Figure 1. Purification of total SR proteins. Aliquots were taken at different steps of the purification and analyzed by SDS‐PAGE followed by Coomassie staining (a) and Western blotting (b), using an anti‐SR protein monoclonal antibody (10H3). The lanes are identified as follows: 1, initial HeLa nuclear extract (1/8000 of the total volume); 2, pellet of the 55% (NH ₄) ₂SO ₄ precipitation (1/2000); 3, pellet of the 90% (NH ₄) ₂SO ₄ precipitation (1/1000); 4, supernatant of the MgCl ₂ precipitation (1/1000); 5, purified total SR proteins (1/300). In the doublet of SRp30 species, which contains SRSF1, SRSF2, SRSF7 and SRSF9, SRSF7 is concentrated in the upper band while SRSF1 is in the lower band.
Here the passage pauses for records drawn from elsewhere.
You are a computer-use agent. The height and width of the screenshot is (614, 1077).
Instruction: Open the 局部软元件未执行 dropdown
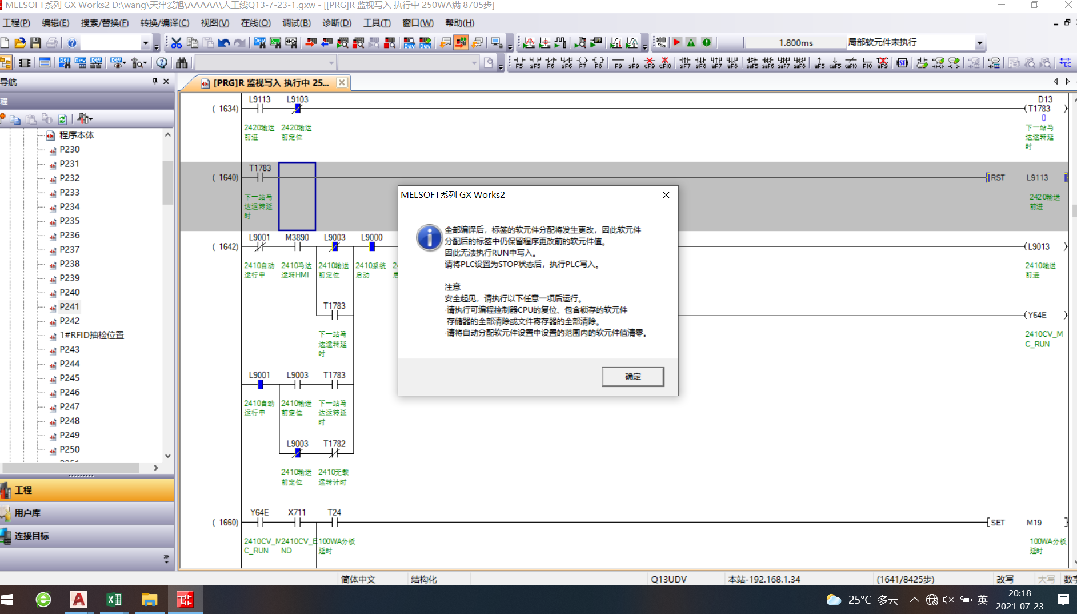coord(979,43)
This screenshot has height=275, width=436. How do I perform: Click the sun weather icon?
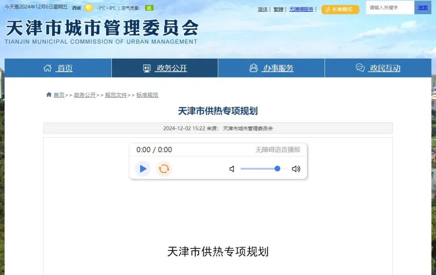pyautogui.click(x=88, y=7)
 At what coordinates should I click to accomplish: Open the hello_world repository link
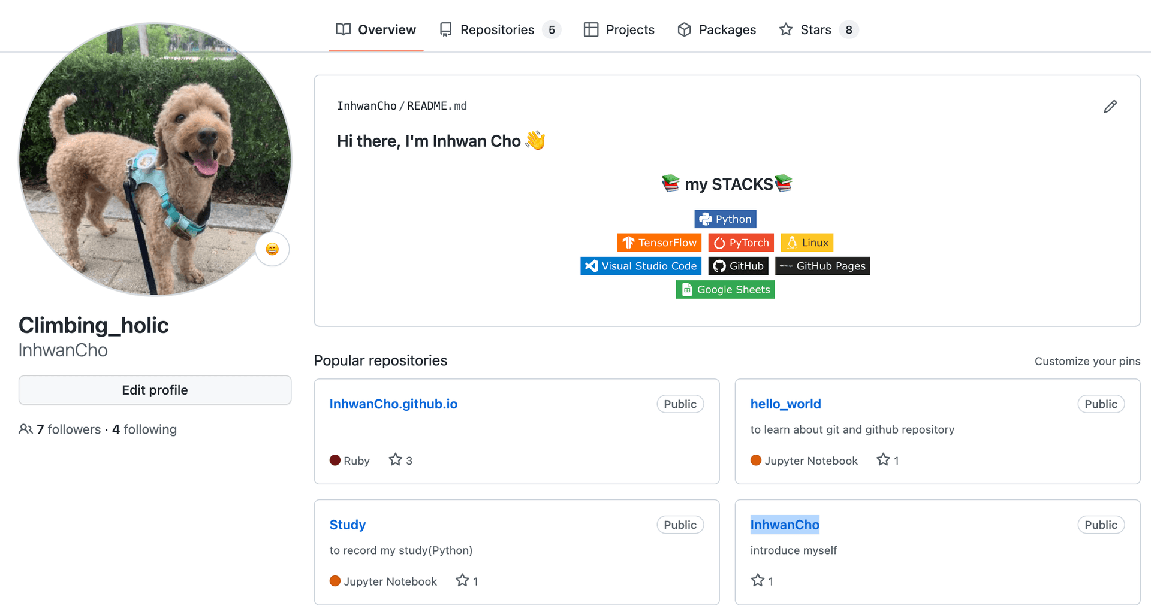(x=785, y=404)
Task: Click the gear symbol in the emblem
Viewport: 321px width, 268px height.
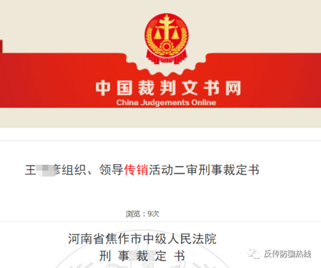Action: [x=166, y=46]
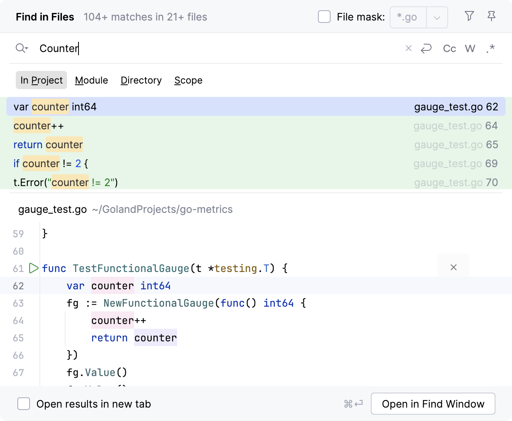Toggle Words (W) whole-word matching
512x421 pixels.
pyautogui.click(x=470, y=48)
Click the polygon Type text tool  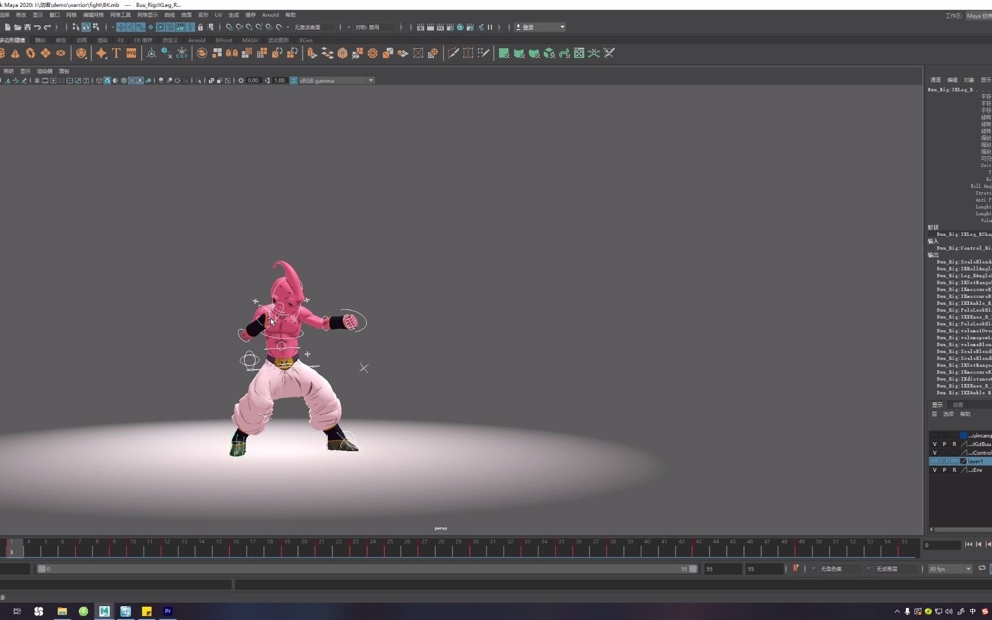[116, 53]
Figure 2. Purification of 6 × His‐tagged SRSF1 from baculovirus‐infected Sf9 cells. Aliquots were taken at different steps during the purification and analyzed by SDS‐PAGE and Coomassie staining. Lanes 1 and 2 correspond respectively to the lysate before and after centrifugation (1/20 000 of the total volume was analyzed). Lanes 3 to 10 correspond to different steps of the TALON® chromatography: 1/20 000 of flow‐through (lane 3), 1/600 of the 15 mM imidazole wash (lane 4), and of fractions eluted with 50 mM (lanes 5 and 6), 200 mM (lanes 7 and 8) and 500 mM (lanes 9 and 10) imidazole.